トレンド6:プライバシーを高める計算技術の導入

 保存時や転送時ではなく、使用時のデータを保護し、プライバシーを高める計算技術が登場している。信頼性の低い環境でもデータの安全な処理や共有ができ、国境を越えたデータ転送やデータ分析の課題が減るからだ。詐欺分析やインテリジェンス、データ共有、金融サービス(資金洗浄対策など)、製薬、医療といった分野で、同技術の利用が増えている。

 2025年までに大企業の50%が、信頼性の低い環境やマルチパーティーデータ分析などのユースケースで、プライバシーを高める計算をデータ処理に導入すると、Gartnerは予想している。

トレンド7:侵害と攻撃のシミュレーションが役立つ

 サイバーセキュリティ防御態勢を継続的に評価する、侵害と攻撃のシミュレーション(BAS)ツールが登場している。

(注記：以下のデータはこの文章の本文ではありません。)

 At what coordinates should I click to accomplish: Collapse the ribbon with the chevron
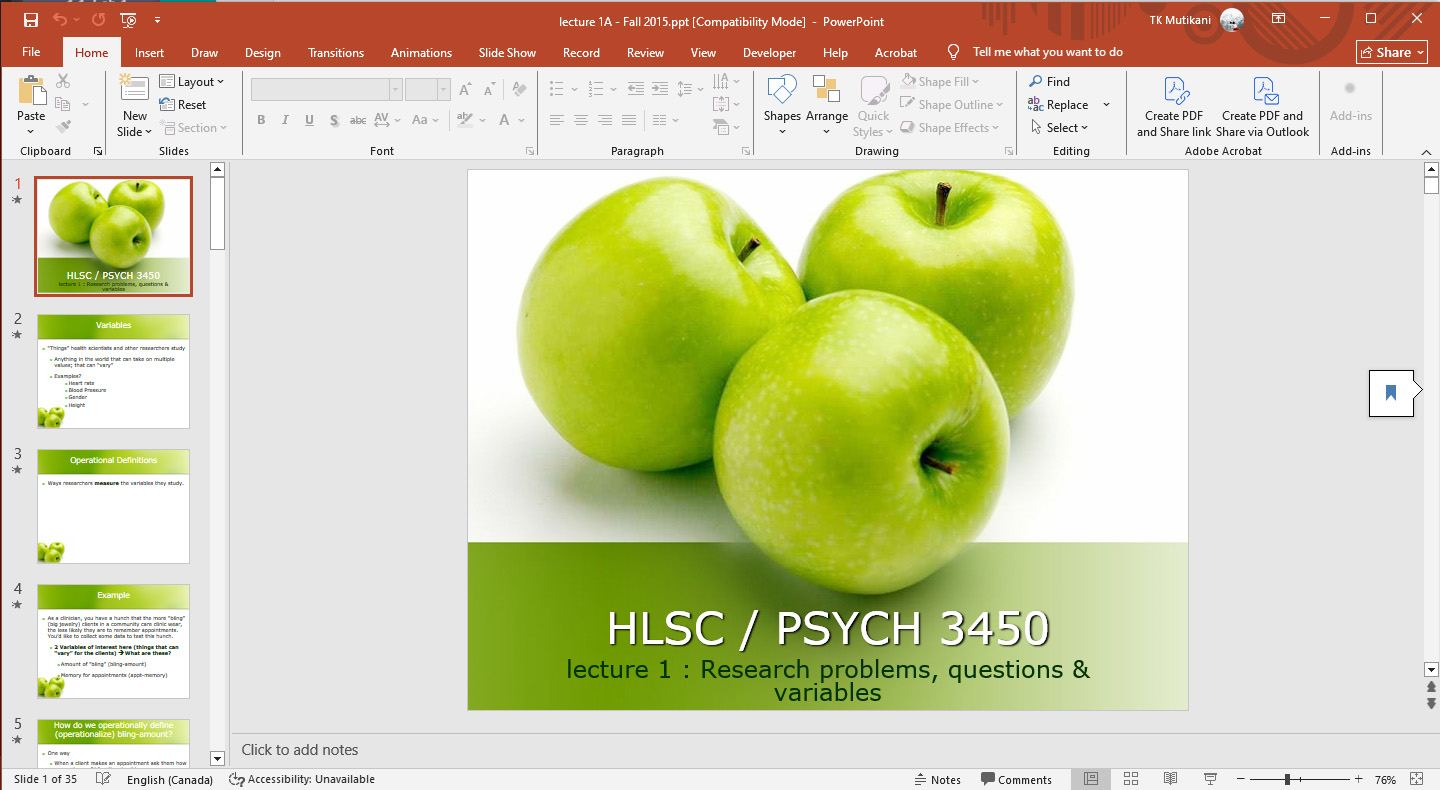click(x=1426, y=152)
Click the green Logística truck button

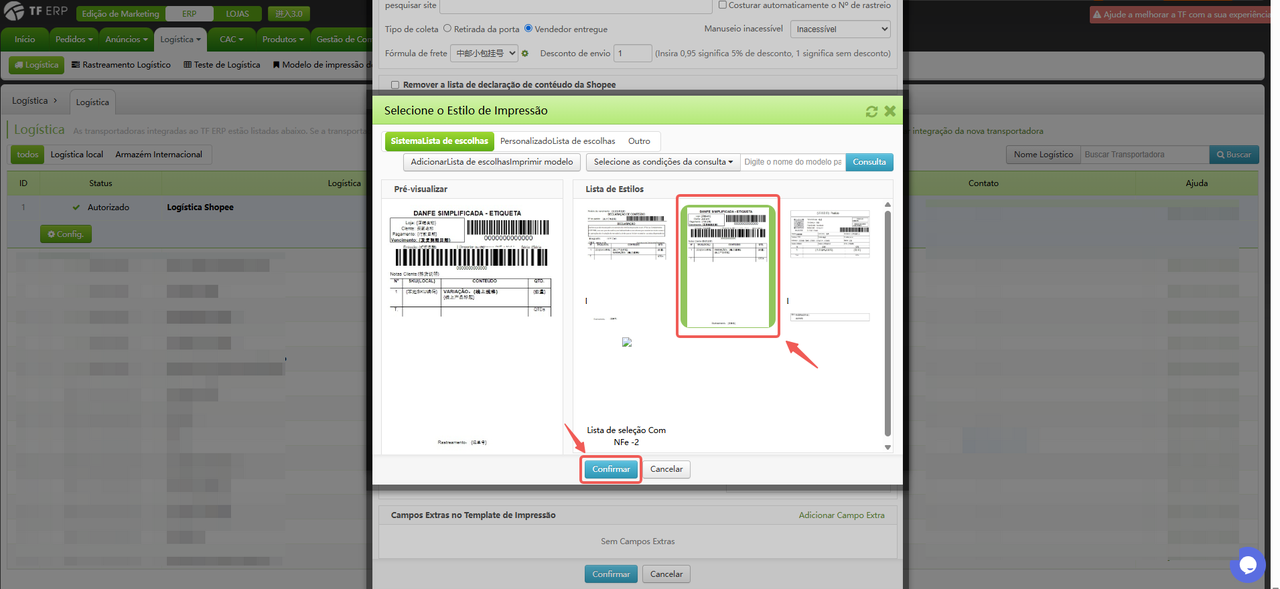pyautogui.click(x=37, y=65)
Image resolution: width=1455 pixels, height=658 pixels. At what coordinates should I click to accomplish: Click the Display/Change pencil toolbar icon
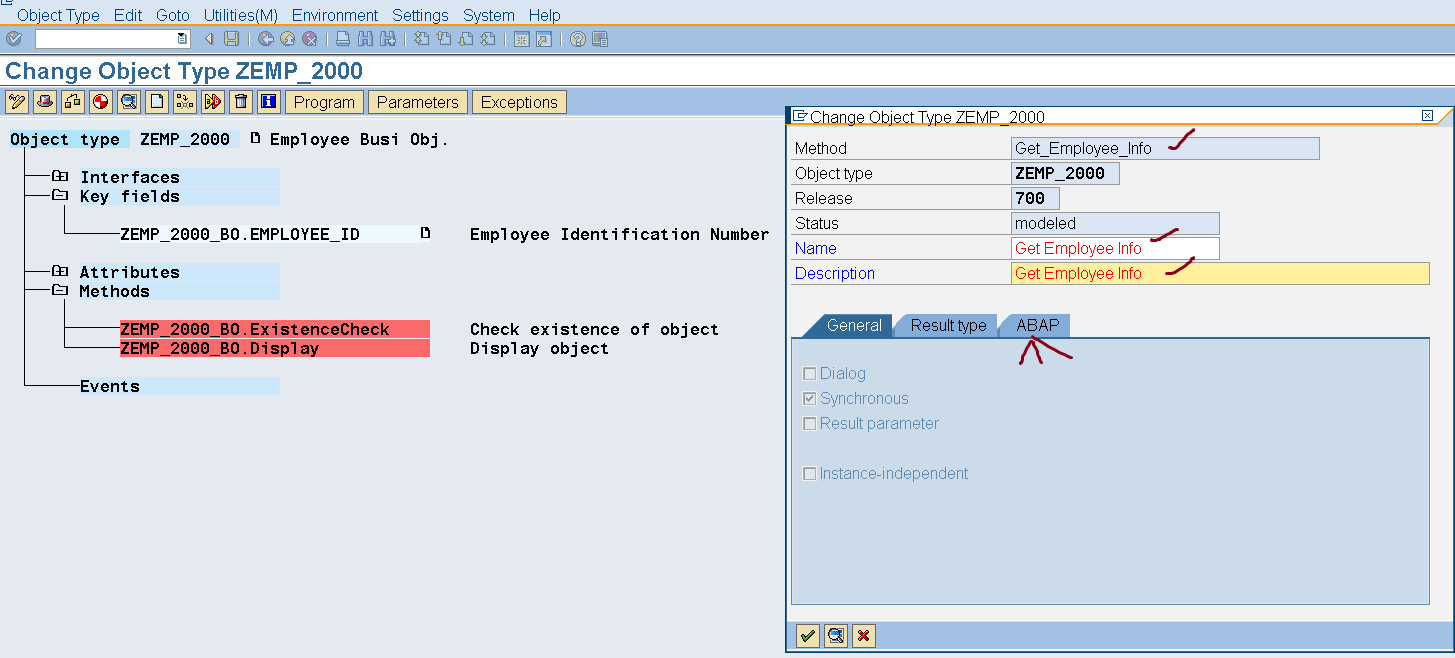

 ペネトレーションテストは実施回数が少なく、例えば年1回しか評価されていない。

 定期的なセキュリティ評価の一環としてBASを導入することで、より効果的にセキュリティ態勢のギャップを特定でき、セキュリティ対策の優先順位をより効率的に決定できるようになる。

トレンド8:マシンID管理が進む

 マシンID管理は、他のエンティティーとやりとりするマシンのIDの信頼を確立し、管理することを目的としている。

 これらのエンティティーには、デバイスやアプリケーション、クラウドサービス、ゲートウェイなどが含まれる。企業内で人間以外のエンティティーが増えているため、マシンID管理は、セキュリティ戦略の必要不可欠な要素となっている。